[Start of Attachment]
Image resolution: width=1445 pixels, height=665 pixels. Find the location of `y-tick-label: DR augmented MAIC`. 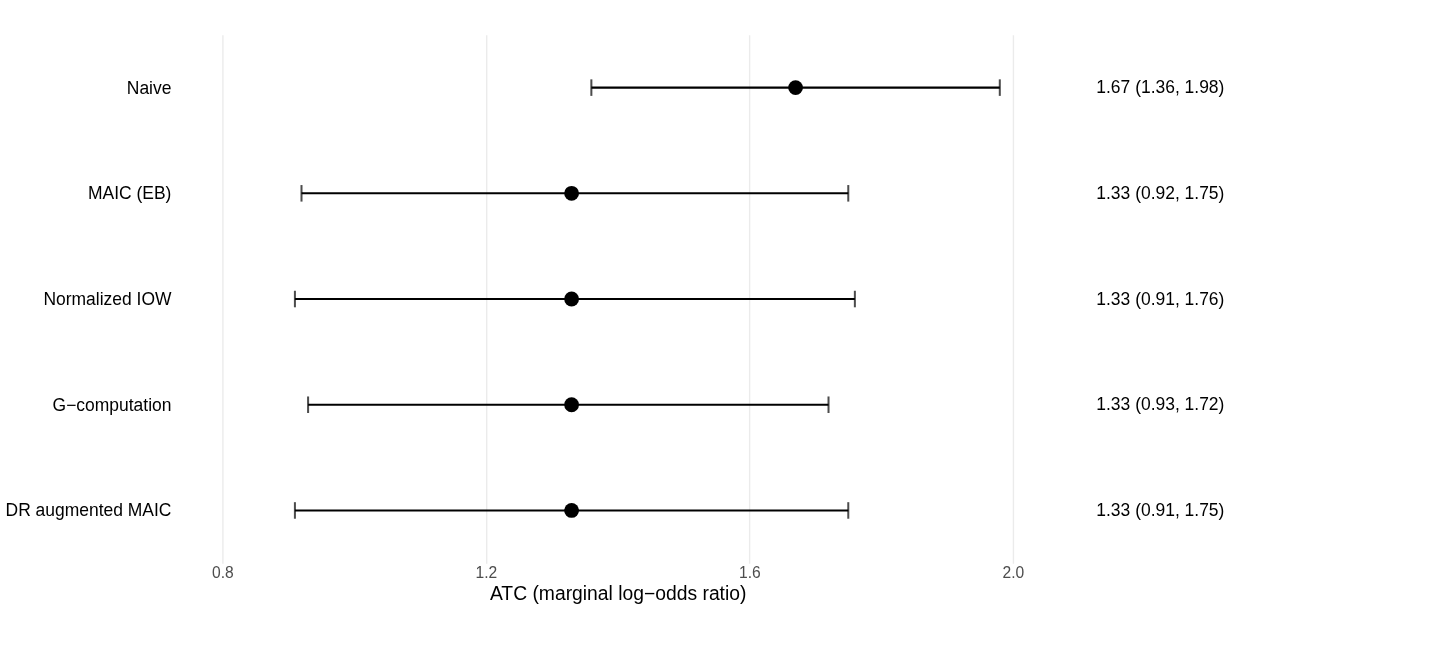

y-tick-label: DR augmented MAIC is located at coordinates (88, 510).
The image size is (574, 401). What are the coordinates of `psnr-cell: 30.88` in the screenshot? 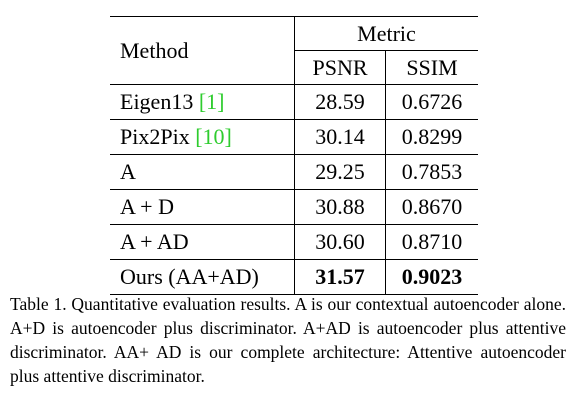 It's located at (340, 207).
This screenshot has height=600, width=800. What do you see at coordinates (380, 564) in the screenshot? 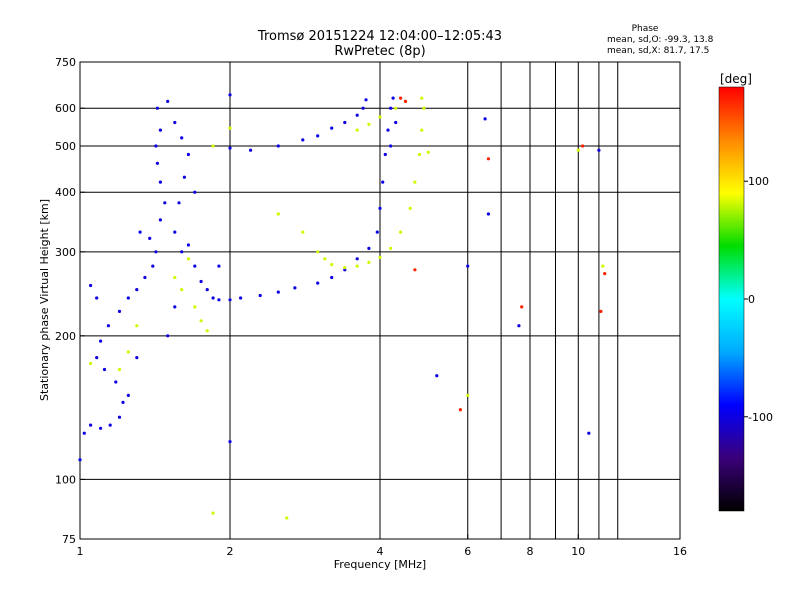
I see `x-axis-label: Frequency [MHz]` at bounding box center [380, 564].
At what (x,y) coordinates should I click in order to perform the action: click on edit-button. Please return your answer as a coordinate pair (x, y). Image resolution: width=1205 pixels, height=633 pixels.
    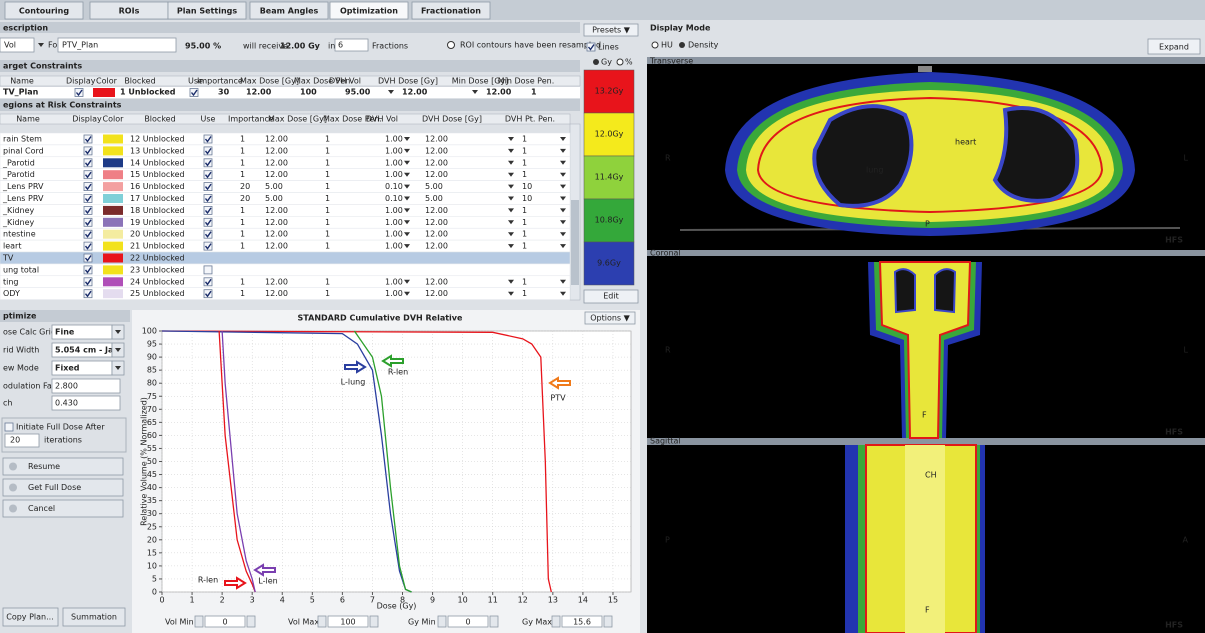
[End of Attachment]
▶ _Work to complete_
Can you give the part of the records that opens at the very start and closes with the line containing "y-tick-label: DR augmented MAIC is" as a JSON list of strings, one per line, with blank lines left out? Leave the pictures out of your answer.

▶ _Answer for this exercise_
[
  "Image resolution: width=1445 pixels, height=665 pixels. Find the location of `y-tick-label: DR augmented MAIC`. ",
  "y-tick-label: DR augmented MAIC is located at coordinates (88, 510)."
]